→ EXERCISE PROMPT
Print exactly the line that contains "The height and" along with every line beneath it to the end of the records below, and omit pictures.
** AVAILABLE RECORDS follows **
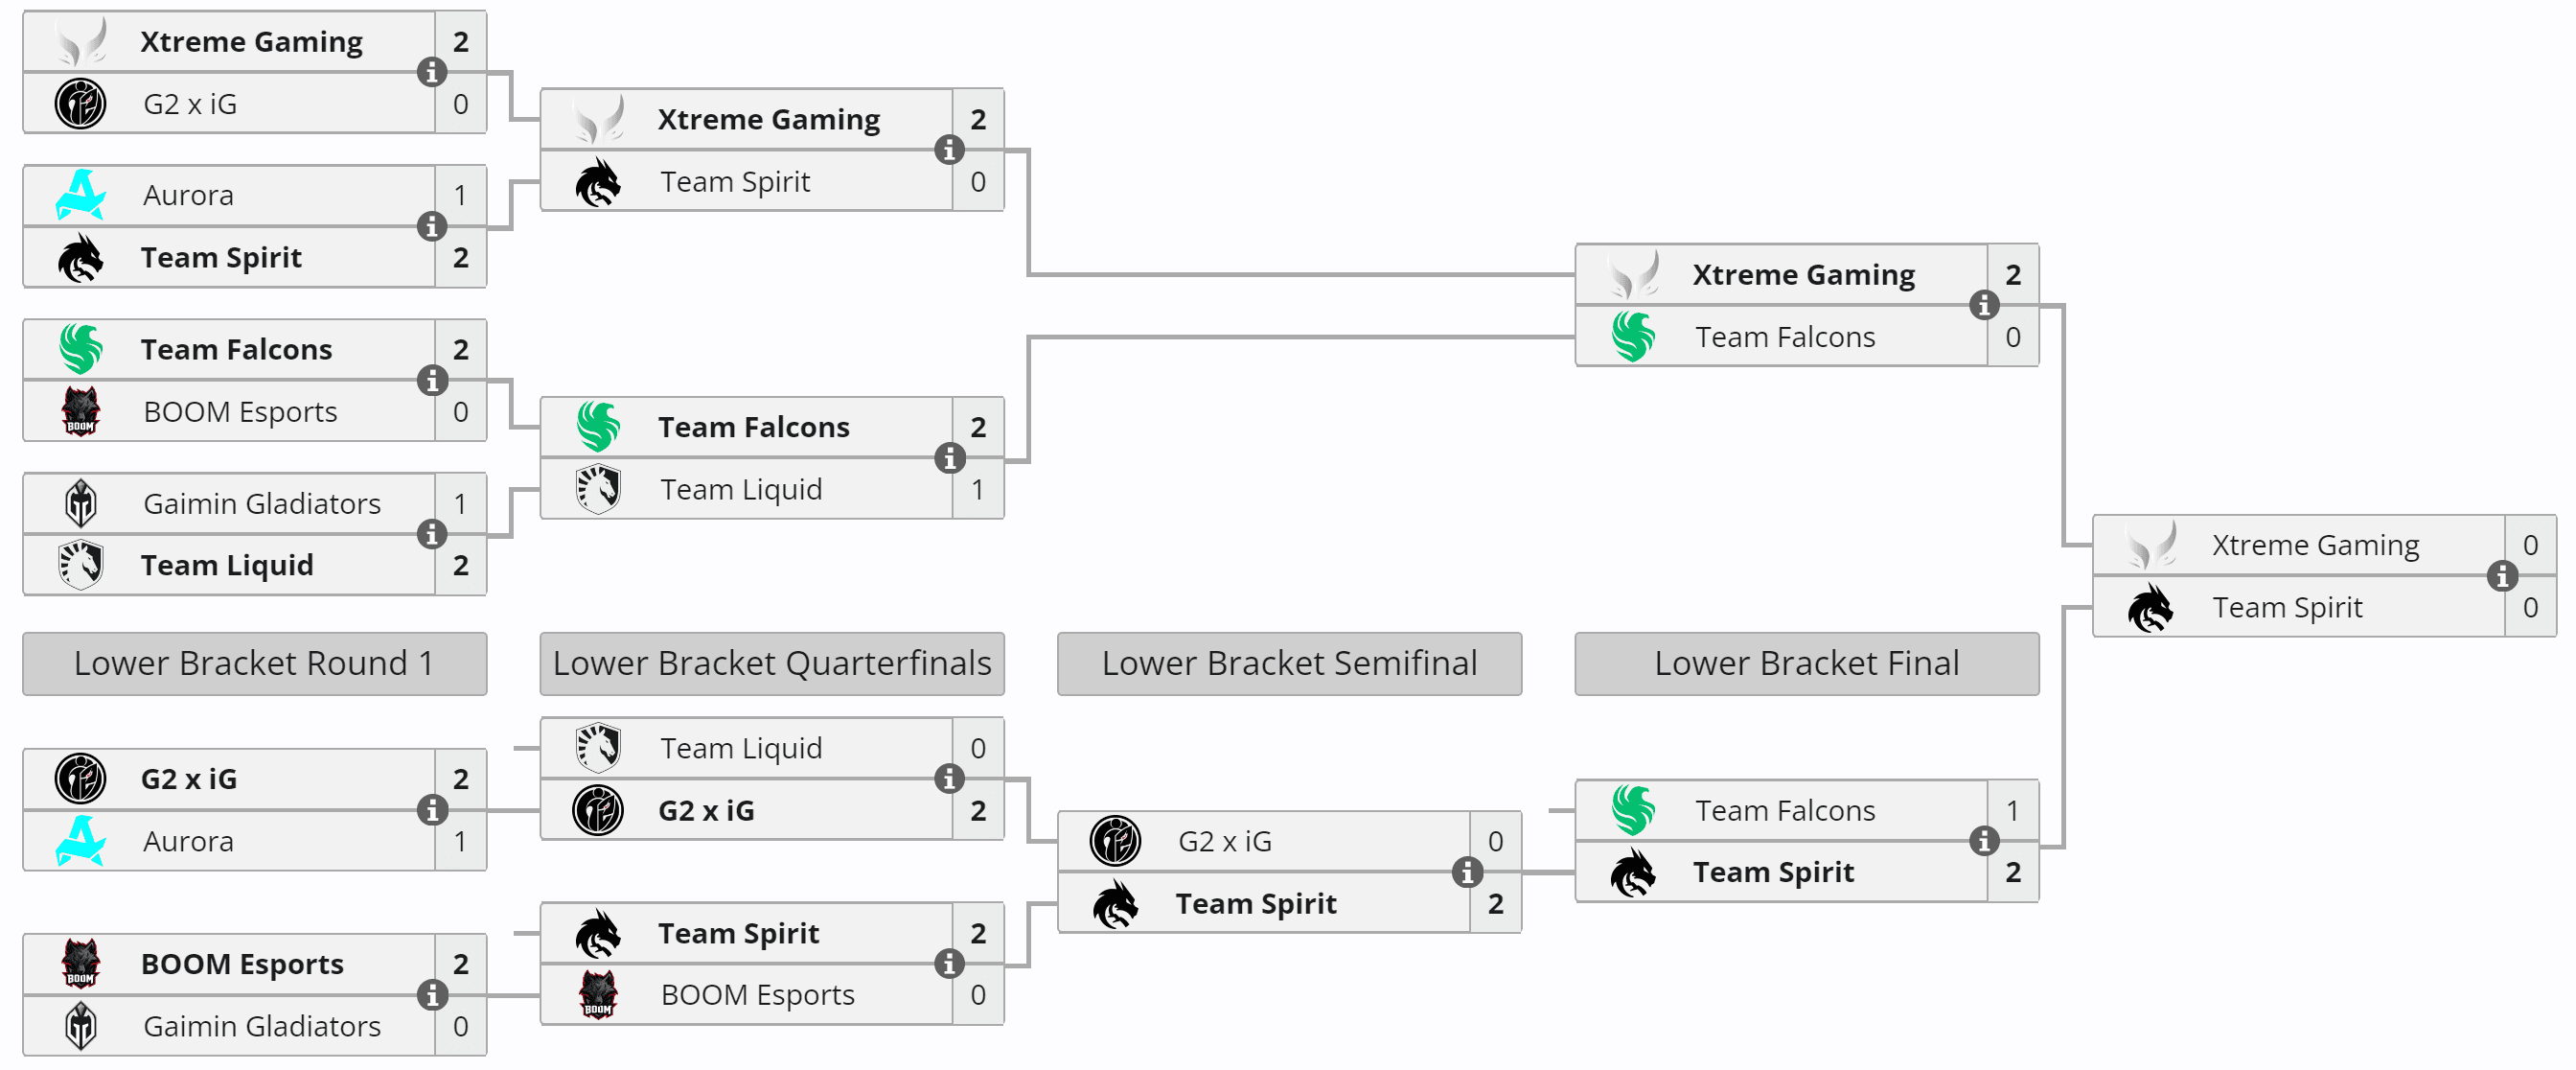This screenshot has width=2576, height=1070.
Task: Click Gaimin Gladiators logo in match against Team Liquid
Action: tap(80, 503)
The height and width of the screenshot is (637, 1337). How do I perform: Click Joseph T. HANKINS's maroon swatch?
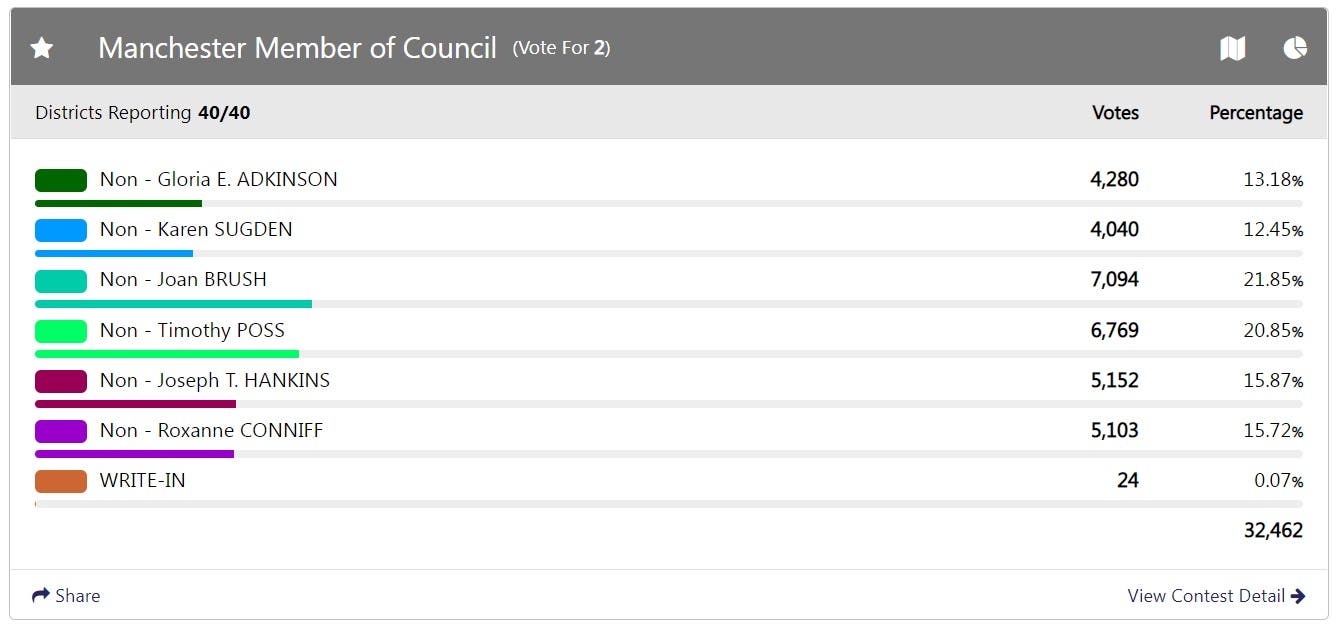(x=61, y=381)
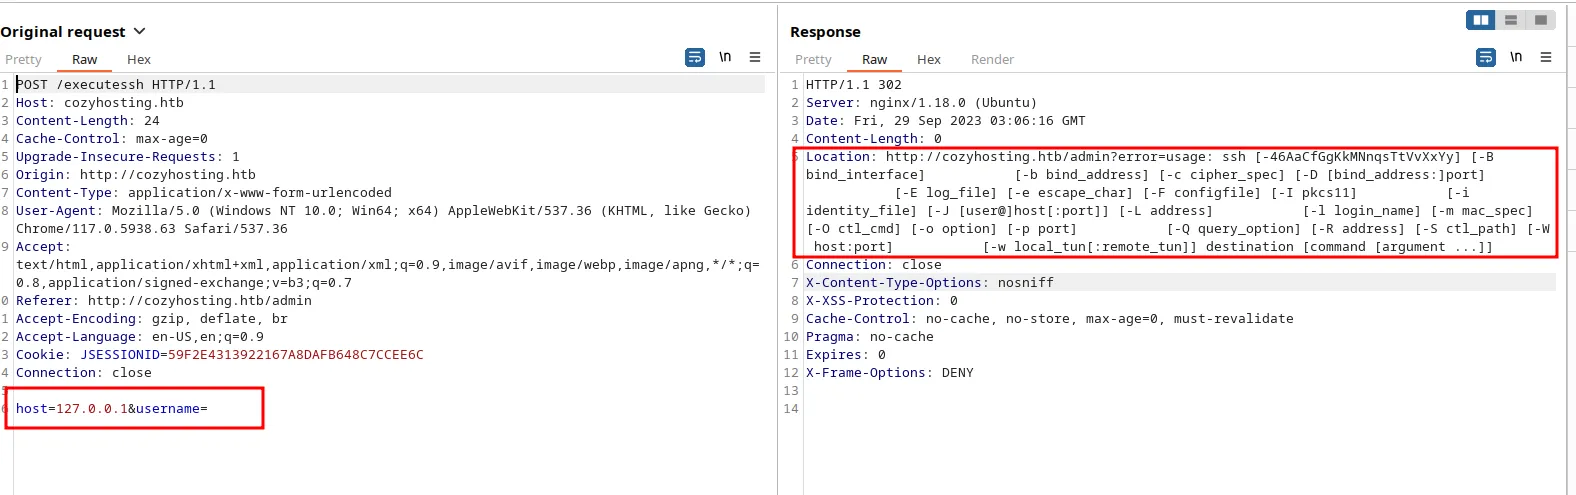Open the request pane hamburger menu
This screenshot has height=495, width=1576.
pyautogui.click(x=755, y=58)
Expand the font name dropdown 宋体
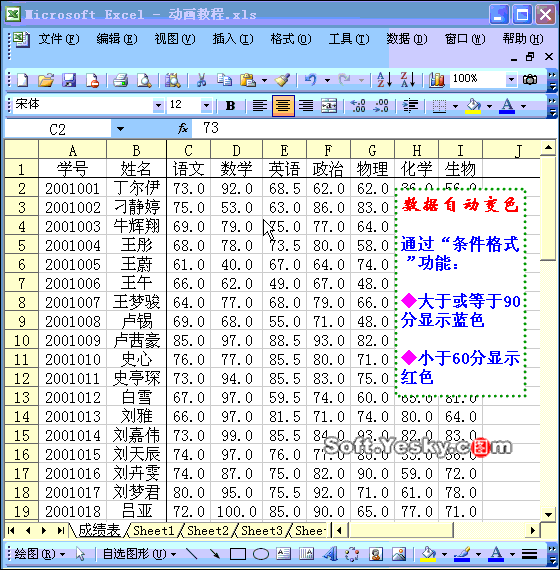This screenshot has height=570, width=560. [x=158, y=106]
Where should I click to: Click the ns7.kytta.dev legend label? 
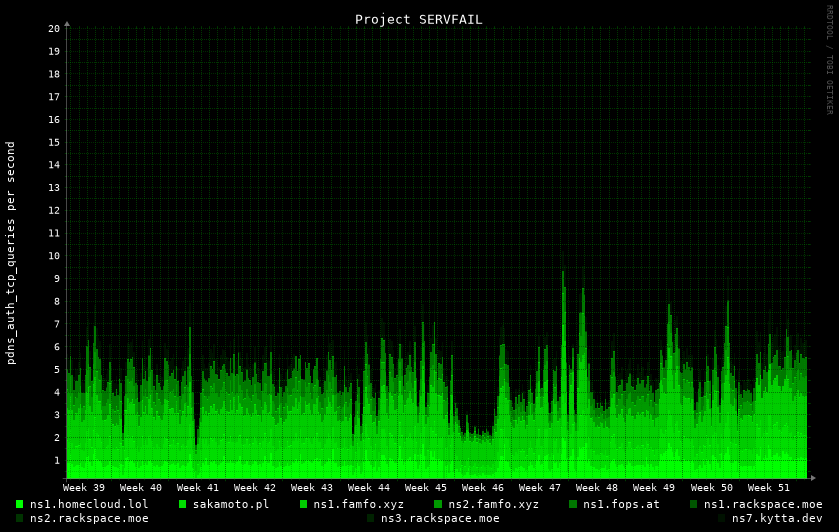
** End of AVAILABLE RECORDS **
→ SOLUTION FOR THIS TASK
The height and width of the screenshot is (637, 1337). How do I perform: Click Joseph T. HANKINS's maroon swatch?
(x=61, y=381)
Open the request pane hamburger menu
This screenshot has height=495, width=1576.
pyautogui.click(x=755, y=58)
Expand the font name dropdown 宋体
This screenshot has height=570, width=560. [x=158, y=106]
Where should I click to: Click the ns7.kytta.dev legend label? 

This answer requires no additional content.